Java: Memory efficient ByteArrayOutputStream

2020-05-23 10:37发布

站内文章 / Java

118 0

啃猪蹄的小仙女

女 | 书童

私信

可以将文章内容翻译成中文,广告屏蔽插件可能会导致该功能失效(如失效，请关闭广告屏蔽插件后再试):

问题:

I've got a 40MB file in the disk and I need to "map" it into memory using a byte array.

At first, I thought writing the file to a ByteArrayOutputStream would be the best way, but I find it takes about 160MB of heap space at some moment during the copy operation.

Does somebody know a better way to do this without using three times the file size of RAM?

Update: Thanks for your answers. I noticed I could reduce memory consumption a little telling ByteArrayOutputStream initial size to be a bit greater than the original file size (using the exact size with my code forces reallocation, got to check why).

There's another high memory spot: when I get byte[] back with ByteArrayOutputStream.toByteArray. Taking a look to its source code, I can see it is cloning the array:

public synchronized byte toByteArray()[] {
    return Arrays.copyOf(buf, count);
}

I'm thinking I could just extend ByteArrayOutputStream and rewrite this method, so to return the original array directly. Is there any potential danger here, given the stream and the byte array won't be used more than once?

回答1:

MappedByteBuffer might be what you're looking for.

I'm surprised it takes so much RAM to read a file in memory, though. Have you constructed the ByteArrayOutputStream with an appropriate capacity? If you haven't, the stream could allocate a new byte array when it's near the end of the 40 MB, meaning that you would, for example, have a full buffer of 39MB, and a new buffer of twice the size. Whereas if the stream has the appropriate capacity, there won't be any reallocation (faster), and no wasted memory.

回答2:

ByteArrayOutputStream should be okay so long as you specify an appropriate size in the constructor. It will still create a copy when you call toByteArray, but that's only temporary. Do you really mind the memory briefly going up a lot?

Alternatively, if you already know the size to start with you can just create a byte array and repeatedly read from a FileInputStream into that buffer until you've got all the data.

回答3:

If you really want to map the file into memory, then a FileChannel is the appropriate mechanism.

If all you want to do is read the file into a simple byte[] (and don't need changes to that array to be reflected back to the file), then simply reading into an appropriately-sized byte[] from a normal FileInputStream should suffice.

Guava has Files.toByteArray() which does all that for you.

回答4:

For an explanation of the buffer growth behavior of ByteArrayOutputStream, please read this answer.

Your assignment => Please answer from the Java thread above: roughly how much heap space does copying the 40MB file into a ByteArrayOutputStream take at one point?

Record extracts =>
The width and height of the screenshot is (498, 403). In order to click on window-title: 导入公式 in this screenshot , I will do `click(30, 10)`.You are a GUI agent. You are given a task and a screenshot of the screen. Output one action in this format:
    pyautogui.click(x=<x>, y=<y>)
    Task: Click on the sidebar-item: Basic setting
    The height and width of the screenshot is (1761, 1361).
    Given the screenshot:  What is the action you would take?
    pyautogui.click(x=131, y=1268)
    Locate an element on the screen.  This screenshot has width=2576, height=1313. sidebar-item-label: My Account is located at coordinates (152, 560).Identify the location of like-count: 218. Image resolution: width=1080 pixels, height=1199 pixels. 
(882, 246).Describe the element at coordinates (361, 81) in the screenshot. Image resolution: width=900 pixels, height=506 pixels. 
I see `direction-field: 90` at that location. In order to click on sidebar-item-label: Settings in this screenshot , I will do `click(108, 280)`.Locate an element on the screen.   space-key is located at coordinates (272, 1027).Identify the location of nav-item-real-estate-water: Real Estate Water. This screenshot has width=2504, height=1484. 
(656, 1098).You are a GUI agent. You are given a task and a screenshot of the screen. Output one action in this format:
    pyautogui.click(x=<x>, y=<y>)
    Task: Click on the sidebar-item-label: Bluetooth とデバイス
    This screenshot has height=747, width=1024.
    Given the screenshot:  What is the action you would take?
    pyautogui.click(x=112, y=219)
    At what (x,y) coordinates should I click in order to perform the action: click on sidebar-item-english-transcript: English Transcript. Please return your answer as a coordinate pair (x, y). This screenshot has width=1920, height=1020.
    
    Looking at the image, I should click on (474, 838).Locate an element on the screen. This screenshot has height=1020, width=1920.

Written response => About 160MB.